1977 City of Edinburgh Council election
| 3 May 1977 |

All 64 seats to Edinburgh City Council 33 seats needed for a majority
|  | First party | Second party | Third party |
| Party | Conservative | Labour | SNP |
| Last election | 30 | 29 | 1 |
| Seats won | 34 | 23 | 5 |
| Seat change | 4 | −6 | +4 |
| Popular vote | 73,159 | 43,459 | 31,525 |
| Percentage | 44.8% | 26.6% | 19.3% |
| Swing | 3.8% | −9.4% | +12.6% |
|  | Fourth party | Fifth party |
| Party | Liberal | Independent |
| Last election | 3 | 1 |
| Seats won | 1 | 1 |
| Seat change | −2 | 0 |
| Popular vote | 12,873 | 1,703 |
| Percentage | 7.9% | 1.0% |
| Swing | −5.6% | −0.7% |
| Council control before election No overall control | Council control after election Conservative |

= 1977 City of Edinburgh District Council election =

1977 Scottish local government election

Elections for the City of Edinburgh District Council took place on 3 May 1977, alongside elections to the councils of Scotland's various other districts.

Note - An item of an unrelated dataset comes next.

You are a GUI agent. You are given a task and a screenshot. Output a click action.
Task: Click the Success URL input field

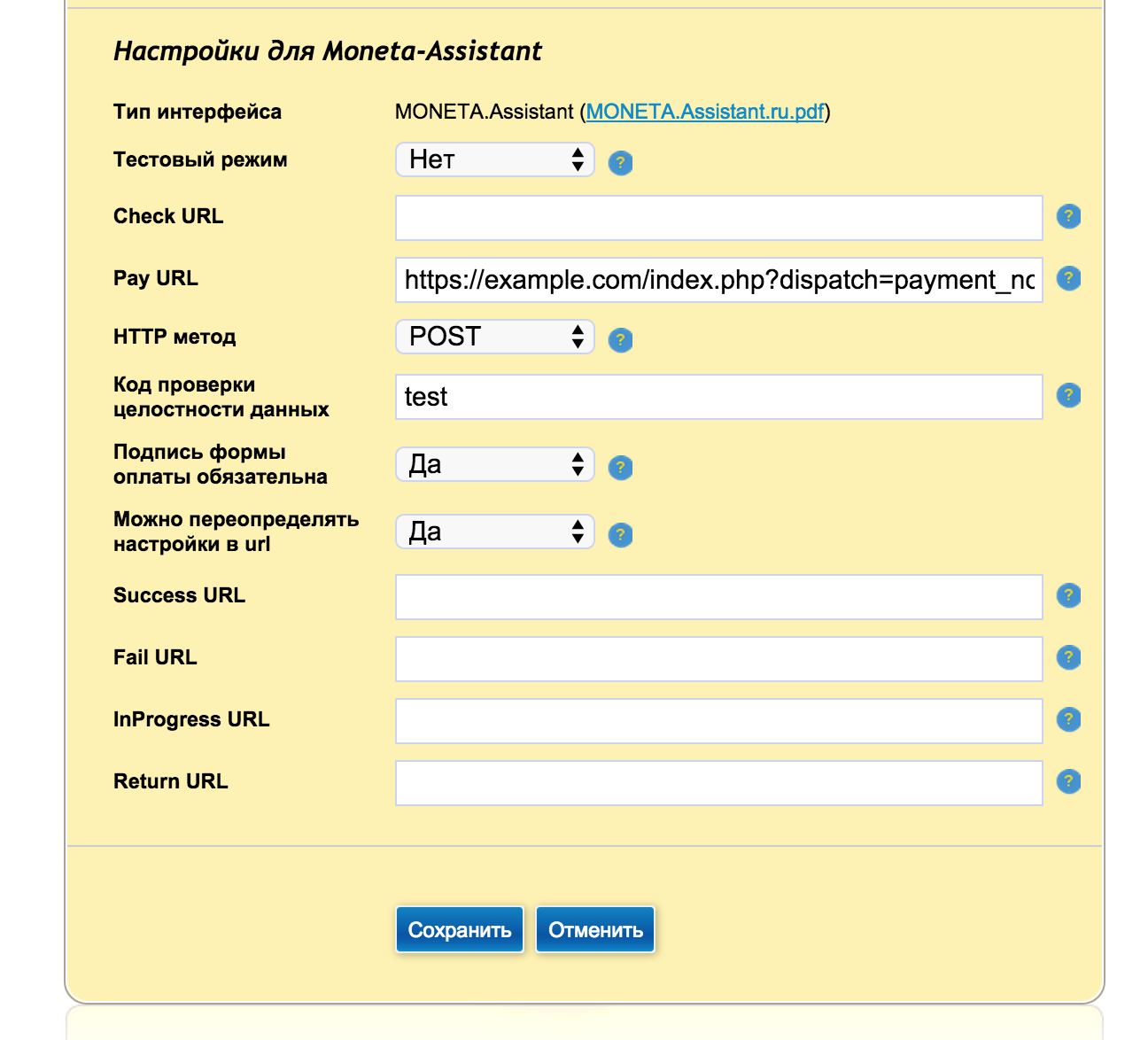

These were the second election to the City of Edinburgh District Council. Conservatives won a majority with 34 of the Council's 64 seats. Across Scotland the elections saw the Conservatives and SNP make gains, while Labour lost seats. The Glasgow Herald said the Conservatives gaining control of Edinburgh District Council "crowned" what was "a night of considerable success" for the party.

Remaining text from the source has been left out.